See https://github.com/rethinkdb/rethinkdb/issues/4544 for the naming discussion.

chipotle commented 9 years ago

I'm working on this one, but there are a couple points of minor mystification.

Will ReqlRuntimeError itself ever be returned now, rather than one of its more specific subclasses?

Will ReqlAvailabilityError ever be returned rather than a more specific 'ReqlOp...Error`?

While I assume ReqlCompileError means the query can't be compiled, what's an example of when this would come up in practice?

danielmewes commented 9 years ago

The answer to the first two questions is no. You will always get one of the more specific sub types.

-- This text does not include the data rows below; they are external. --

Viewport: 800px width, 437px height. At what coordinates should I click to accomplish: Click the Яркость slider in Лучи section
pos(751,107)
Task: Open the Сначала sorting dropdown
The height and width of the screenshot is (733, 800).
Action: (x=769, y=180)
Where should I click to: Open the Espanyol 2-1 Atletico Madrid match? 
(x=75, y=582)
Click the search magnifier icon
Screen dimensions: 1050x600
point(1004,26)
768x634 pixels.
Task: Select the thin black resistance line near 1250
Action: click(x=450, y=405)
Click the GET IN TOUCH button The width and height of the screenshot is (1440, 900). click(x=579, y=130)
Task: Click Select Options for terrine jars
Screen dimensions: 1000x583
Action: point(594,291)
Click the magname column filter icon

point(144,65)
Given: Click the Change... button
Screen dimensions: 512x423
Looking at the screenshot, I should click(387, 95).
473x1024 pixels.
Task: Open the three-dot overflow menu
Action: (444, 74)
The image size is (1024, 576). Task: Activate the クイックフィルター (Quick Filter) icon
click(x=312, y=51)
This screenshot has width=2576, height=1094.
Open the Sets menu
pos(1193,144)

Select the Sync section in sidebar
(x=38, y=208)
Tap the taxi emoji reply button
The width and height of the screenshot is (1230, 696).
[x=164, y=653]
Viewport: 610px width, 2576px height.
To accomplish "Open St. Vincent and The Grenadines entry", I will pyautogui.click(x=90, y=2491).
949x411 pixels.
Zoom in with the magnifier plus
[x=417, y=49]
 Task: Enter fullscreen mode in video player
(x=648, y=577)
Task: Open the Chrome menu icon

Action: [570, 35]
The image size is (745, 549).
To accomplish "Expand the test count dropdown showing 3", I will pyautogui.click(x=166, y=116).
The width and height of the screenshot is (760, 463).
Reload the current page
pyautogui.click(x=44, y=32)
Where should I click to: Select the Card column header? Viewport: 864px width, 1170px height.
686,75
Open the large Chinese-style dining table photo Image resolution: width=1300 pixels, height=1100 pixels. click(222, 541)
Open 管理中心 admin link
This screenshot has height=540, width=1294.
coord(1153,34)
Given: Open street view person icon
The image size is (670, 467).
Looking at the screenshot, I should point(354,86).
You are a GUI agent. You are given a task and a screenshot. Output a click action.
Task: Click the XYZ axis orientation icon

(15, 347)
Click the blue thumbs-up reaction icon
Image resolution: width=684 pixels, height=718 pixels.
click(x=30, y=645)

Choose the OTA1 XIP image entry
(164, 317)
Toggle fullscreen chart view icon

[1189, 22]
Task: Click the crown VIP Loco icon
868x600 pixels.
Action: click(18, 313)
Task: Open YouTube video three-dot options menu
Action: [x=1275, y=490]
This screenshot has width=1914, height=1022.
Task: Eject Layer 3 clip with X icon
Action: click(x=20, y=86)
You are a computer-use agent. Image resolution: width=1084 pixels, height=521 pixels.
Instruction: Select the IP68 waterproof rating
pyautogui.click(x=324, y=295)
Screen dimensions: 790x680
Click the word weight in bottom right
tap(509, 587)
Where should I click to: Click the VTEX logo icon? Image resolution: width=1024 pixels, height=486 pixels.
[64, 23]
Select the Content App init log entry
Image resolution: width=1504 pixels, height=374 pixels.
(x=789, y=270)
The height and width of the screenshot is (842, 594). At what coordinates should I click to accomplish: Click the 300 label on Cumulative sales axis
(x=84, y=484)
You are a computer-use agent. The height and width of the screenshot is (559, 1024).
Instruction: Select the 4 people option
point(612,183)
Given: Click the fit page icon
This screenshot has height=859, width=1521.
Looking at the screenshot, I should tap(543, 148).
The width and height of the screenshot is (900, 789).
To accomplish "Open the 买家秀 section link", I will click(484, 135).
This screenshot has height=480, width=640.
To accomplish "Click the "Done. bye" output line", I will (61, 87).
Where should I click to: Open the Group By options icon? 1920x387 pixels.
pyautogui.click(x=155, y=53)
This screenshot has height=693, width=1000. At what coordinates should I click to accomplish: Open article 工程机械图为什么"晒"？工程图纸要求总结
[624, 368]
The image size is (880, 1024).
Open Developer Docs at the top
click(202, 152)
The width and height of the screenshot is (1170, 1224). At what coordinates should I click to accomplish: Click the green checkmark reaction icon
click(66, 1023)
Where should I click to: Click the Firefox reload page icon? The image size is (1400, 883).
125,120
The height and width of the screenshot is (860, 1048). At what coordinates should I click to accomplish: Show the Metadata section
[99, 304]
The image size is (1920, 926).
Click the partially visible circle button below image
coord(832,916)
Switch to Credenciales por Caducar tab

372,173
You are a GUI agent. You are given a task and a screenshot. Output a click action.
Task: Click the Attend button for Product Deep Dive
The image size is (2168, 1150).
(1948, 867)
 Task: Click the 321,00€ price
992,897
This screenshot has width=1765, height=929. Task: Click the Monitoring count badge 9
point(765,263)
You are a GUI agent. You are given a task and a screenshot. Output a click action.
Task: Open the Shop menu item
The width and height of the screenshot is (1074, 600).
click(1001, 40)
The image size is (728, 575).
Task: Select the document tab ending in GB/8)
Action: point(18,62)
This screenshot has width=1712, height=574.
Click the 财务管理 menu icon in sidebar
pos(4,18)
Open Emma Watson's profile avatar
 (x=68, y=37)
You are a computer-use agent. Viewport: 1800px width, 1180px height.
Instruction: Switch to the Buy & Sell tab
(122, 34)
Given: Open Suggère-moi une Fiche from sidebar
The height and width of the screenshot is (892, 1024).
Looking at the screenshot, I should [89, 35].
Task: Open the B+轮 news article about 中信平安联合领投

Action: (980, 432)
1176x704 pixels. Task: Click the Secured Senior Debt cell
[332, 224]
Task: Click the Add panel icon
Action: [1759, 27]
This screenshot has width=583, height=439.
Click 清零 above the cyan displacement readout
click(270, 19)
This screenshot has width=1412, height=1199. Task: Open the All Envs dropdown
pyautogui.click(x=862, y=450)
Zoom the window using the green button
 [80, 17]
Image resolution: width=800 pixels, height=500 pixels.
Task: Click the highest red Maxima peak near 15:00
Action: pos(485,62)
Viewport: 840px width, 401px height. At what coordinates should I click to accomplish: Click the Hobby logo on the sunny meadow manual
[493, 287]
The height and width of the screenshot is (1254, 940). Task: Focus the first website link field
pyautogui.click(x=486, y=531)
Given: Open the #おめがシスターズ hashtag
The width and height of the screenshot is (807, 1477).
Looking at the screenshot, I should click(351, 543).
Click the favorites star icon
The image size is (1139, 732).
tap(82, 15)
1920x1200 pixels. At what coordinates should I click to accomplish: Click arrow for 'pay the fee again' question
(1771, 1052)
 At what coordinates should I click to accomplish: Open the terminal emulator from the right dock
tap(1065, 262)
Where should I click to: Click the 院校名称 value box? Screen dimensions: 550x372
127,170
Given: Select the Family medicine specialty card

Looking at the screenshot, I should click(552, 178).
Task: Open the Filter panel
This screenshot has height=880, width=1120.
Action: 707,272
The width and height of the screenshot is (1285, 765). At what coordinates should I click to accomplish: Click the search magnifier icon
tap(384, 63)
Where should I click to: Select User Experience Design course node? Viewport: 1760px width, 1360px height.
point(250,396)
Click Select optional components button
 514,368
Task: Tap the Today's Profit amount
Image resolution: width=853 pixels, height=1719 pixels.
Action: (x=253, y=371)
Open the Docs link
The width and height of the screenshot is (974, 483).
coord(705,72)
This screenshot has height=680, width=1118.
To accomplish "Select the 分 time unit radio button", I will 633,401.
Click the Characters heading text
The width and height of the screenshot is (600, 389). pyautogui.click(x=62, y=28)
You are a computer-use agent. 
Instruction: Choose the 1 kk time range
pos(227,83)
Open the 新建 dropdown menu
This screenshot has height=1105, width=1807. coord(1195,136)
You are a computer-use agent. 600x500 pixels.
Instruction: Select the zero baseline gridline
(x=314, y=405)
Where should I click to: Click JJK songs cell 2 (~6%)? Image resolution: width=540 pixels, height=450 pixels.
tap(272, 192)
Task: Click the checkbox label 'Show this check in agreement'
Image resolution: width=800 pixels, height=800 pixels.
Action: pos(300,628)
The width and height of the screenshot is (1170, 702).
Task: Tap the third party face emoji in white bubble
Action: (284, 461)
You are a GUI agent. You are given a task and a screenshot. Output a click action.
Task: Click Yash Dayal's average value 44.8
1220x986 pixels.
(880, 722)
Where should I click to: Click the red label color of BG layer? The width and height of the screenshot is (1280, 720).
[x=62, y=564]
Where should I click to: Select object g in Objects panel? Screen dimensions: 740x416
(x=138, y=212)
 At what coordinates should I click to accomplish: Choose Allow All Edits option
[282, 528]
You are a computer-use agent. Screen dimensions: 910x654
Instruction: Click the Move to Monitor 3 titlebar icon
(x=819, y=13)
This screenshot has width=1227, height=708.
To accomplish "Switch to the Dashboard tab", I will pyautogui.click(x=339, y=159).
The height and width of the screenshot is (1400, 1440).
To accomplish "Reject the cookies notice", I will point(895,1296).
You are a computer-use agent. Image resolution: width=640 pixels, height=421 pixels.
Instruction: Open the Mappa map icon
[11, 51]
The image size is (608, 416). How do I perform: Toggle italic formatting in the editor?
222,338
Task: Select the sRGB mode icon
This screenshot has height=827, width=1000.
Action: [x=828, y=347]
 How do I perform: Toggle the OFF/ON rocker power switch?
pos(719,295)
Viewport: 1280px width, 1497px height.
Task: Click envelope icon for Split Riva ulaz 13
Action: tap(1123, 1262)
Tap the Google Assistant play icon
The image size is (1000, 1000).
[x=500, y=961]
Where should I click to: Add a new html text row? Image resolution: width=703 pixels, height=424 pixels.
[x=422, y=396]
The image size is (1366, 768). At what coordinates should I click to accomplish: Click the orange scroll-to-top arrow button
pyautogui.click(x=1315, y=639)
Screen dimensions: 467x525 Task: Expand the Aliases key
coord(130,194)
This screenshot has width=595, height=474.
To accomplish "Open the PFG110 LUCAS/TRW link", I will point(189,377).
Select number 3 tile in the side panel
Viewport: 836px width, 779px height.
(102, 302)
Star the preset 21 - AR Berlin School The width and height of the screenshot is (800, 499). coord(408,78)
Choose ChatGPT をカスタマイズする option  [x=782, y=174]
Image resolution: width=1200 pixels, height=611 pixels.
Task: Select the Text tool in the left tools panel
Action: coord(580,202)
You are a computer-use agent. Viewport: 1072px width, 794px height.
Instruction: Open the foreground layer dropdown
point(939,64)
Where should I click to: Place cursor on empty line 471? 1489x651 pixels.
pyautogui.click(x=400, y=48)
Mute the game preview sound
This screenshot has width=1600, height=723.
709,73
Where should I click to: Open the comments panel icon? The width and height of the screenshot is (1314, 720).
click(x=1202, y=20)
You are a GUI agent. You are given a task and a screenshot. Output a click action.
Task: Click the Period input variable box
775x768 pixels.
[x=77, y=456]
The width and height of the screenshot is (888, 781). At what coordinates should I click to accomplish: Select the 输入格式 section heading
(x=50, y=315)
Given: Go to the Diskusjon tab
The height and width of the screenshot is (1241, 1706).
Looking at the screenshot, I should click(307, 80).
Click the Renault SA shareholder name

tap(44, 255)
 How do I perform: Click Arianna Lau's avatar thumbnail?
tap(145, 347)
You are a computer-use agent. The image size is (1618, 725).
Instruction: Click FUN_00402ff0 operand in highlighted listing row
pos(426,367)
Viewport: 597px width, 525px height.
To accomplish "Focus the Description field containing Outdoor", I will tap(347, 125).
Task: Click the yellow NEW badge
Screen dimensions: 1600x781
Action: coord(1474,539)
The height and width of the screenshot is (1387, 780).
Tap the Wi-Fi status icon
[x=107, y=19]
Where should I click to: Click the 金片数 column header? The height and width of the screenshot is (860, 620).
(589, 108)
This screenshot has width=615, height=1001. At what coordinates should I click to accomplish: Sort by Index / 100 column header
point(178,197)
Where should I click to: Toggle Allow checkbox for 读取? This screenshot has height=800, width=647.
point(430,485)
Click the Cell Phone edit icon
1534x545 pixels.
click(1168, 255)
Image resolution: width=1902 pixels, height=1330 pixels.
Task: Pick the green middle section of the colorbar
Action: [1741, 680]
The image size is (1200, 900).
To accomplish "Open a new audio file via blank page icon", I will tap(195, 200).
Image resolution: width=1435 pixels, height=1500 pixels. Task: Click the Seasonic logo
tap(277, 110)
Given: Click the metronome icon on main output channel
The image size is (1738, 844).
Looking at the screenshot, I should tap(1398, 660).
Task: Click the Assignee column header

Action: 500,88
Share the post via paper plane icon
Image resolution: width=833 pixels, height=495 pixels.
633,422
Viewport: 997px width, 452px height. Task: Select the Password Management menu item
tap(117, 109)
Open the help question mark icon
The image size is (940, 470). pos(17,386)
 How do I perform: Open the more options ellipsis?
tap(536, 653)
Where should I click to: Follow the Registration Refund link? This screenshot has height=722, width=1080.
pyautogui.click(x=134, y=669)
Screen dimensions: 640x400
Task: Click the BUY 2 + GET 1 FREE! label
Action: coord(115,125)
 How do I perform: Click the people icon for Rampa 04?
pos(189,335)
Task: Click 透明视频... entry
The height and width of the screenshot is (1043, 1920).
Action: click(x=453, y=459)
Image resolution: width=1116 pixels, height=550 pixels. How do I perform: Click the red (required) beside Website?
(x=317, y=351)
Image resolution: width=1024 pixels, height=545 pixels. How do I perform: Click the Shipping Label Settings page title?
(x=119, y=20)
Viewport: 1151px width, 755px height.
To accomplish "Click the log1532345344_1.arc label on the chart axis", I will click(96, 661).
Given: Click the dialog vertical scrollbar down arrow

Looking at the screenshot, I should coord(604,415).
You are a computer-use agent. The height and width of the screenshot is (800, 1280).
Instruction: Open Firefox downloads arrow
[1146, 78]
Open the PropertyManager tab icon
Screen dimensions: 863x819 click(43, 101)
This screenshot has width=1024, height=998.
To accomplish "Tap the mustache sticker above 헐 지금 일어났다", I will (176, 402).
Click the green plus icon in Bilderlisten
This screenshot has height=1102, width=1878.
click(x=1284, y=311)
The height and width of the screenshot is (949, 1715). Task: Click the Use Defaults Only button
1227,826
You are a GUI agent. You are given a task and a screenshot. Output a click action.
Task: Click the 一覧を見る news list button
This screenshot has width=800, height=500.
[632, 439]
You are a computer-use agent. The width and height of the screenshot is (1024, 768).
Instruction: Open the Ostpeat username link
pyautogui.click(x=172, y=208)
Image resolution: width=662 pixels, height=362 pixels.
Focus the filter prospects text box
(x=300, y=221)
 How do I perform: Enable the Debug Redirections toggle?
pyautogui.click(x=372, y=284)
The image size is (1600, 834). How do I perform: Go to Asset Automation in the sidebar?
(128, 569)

A typical example for a ReqlCompileError would be passing the wrong number of arguments to a term, or passing an unrecognized optional argument. Another example is using a write operation inside of a for_each.

chipotle commented 9 years ago

I tried r.table('games').filter() in version 2.0.3's data explorer earlier today and it returns an RqlDriverError, which I assumed was, more or less, "the driver can't serialize this query properly." Will this be a CompileError in 2.1, or is it going to be somewhat driver-dependent?

danielmewes commented 9 years ago

Ah yes, I don't think this changed in 2.1. The different drivers have different amounts of information on the valid number of arguments built in, so some of them might still generate a ReqlDriverError in this case.